• [TASK OBJECTIVE] Every line of the entries below that carries the string "thumb" should be copied.

• [EXTRACTED ENTRIES]
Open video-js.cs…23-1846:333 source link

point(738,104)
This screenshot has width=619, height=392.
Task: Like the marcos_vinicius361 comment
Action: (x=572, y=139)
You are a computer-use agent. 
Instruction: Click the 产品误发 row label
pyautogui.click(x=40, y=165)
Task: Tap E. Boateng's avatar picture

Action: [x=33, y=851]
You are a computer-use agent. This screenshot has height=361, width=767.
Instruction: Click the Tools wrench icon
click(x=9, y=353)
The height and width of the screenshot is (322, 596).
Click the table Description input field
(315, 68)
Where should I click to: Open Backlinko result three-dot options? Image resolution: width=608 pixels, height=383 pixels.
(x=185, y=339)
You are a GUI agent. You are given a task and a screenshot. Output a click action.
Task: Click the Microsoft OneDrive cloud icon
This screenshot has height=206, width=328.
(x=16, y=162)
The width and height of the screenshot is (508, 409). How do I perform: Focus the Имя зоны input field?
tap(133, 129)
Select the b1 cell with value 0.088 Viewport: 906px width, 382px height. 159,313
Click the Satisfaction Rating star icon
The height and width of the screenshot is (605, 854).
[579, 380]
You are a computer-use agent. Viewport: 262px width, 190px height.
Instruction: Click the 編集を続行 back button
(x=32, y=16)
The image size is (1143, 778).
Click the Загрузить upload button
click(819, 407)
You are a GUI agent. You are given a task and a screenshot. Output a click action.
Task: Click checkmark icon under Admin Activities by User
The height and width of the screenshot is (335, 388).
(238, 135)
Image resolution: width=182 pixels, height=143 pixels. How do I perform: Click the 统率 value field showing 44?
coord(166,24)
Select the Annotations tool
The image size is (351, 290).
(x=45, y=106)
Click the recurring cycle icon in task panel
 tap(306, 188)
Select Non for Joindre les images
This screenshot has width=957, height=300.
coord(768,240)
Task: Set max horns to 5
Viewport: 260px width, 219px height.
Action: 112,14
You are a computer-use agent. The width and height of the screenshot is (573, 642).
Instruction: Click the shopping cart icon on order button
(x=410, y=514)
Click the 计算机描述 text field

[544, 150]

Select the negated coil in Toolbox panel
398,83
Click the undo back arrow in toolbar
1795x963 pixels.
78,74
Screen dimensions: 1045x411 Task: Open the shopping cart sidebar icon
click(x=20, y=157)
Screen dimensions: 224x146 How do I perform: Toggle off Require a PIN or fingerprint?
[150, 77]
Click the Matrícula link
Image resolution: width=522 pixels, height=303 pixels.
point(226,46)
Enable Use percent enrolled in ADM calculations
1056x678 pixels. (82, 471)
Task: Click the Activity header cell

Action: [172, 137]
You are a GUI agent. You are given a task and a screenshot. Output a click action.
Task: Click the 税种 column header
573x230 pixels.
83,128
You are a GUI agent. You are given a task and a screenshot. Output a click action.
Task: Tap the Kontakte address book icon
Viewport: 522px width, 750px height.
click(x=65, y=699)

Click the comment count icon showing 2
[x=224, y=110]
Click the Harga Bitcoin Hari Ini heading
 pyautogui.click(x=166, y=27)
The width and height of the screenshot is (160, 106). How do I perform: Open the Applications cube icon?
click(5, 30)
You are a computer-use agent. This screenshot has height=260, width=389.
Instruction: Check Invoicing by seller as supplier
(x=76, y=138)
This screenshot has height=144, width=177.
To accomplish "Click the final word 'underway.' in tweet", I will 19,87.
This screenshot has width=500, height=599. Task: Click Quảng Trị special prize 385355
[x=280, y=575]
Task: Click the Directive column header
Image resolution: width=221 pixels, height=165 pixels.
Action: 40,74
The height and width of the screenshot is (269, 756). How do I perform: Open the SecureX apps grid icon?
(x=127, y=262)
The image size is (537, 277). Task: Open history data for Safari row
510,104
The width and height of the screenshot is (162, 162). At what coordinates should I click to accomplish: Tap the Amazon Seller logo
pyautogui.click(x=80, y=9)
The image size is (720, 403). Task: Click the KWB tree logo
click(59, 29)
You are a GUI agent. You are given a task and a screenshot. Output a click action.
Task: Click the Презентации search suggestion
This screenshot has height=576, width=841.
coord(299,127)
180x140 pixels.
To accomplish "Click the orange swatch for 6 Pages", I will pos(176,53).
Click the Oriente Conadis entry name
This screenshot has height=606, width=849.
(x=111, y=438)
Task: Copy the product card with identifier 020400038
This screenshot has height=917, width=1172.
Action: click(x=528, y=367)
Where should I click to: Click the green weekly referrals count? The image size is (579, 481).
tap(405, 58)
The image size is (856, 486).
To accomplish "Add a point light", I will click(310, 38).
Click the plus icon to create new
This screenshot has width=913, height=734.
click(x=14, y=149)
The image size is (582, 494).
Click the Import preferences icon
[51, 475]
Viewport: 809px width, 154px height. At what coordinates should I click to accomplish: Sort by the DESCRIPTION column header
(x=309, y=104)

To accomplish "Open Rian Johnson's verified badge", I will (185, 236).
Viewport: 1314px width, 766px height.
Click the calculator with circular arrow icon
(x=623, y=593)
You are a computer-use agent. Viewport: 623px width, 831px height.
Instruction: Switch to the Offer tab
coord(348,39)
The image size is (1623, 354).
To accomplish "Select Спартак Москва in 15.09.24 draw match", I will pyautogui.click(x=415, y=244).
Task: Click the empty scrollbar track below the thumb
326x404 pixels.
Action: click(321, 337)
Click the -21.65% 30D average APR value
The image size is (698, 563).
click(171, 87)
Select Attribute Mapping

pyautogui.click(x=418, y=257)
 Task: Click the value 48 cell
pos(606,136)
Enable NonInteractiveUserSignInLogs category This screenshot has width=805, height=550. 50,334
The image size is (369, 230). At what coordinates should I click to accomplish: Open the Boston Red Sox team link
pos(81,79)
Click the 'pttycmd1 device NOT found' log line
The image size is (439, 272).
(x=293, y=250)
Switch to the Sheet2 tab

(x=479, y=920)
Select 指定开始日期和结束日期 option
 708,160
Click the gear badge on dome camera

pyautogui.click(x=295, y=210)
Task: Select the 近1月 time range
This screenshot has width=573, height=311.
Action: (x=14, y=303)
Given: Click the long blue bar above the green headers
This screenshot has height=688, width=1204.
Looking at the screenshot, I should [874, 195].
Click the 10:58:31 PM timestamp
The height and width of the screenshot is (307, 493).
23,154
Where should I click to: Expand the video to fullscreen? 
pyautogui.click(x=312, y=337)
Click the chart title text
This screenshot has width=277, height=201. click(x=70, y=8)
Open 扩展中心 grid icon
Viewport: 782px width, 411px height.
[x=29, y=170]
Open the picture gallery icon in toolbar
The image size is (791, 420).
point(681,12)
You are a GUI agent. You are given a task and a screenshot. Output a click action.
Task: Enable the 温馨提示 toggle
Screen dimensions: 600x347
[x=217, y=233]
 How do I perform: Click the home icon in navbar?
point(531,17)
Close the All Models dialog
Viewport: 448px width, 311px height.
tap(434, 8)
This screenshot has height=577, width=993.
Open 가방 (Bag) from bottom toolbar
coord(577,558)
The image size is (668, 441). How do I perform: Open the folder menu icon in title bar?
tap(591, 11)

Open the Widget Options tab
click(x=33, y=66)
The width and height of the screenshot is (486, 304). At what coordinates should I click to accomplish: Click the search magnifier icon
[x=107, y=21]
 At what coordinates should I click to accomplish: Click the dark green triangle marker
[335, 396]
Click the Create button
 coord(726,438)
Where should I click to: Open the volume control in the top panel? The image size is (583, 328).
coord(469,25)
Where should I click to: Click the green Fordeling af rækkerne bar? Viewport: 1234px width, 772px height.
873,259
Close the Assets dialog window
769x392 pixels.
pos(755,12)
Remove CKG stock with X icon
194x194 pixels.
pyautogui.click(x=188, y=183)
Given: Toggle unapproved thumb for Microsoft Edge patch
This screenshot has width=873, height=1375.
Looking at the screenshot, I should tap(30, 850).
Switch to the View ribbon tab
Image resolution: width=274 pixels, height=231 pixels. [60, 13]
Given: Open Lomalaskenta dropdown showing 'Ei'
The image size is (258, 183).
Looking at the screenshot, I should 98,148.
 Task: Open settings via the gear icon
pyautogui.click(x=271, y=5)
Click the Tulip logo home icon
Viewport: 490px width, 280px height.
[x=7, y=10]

• [ANSWER SPACE]
Task: Click the empty scrollbar track below the thumb
Given: Toggle unapproved thumb for Microsoft Edge patch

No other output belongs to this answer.